[Extracted information]
---*---

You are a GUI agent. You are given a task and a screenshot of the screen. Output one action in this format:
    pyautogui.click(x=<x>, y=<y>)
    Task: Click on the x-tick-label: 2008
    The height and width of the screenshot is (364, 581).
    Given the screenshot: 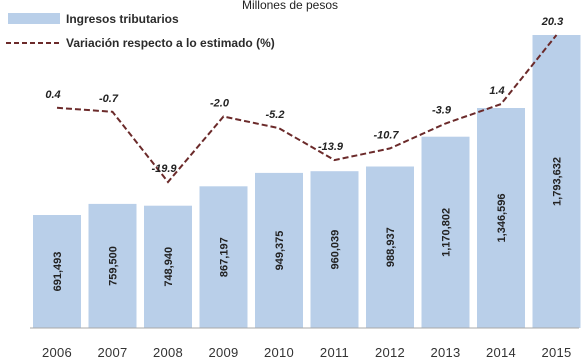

---*---

[Your instructions]
Rewrite all of the data with "screenshot" changed to "screen capture" everywhere, keeping every other word as it is. Leave the pictures out of your answer.

[Your response]
You are a GUI agent. You are given a task and a screen capture of the screen. Output one action in this format:
    pyautogui.click(x=<x>, y=<y>)
    Task: Click on the x-tick-label: 2008
    The height and width of the screen capture is (364, 581).
    Given the screen capture: 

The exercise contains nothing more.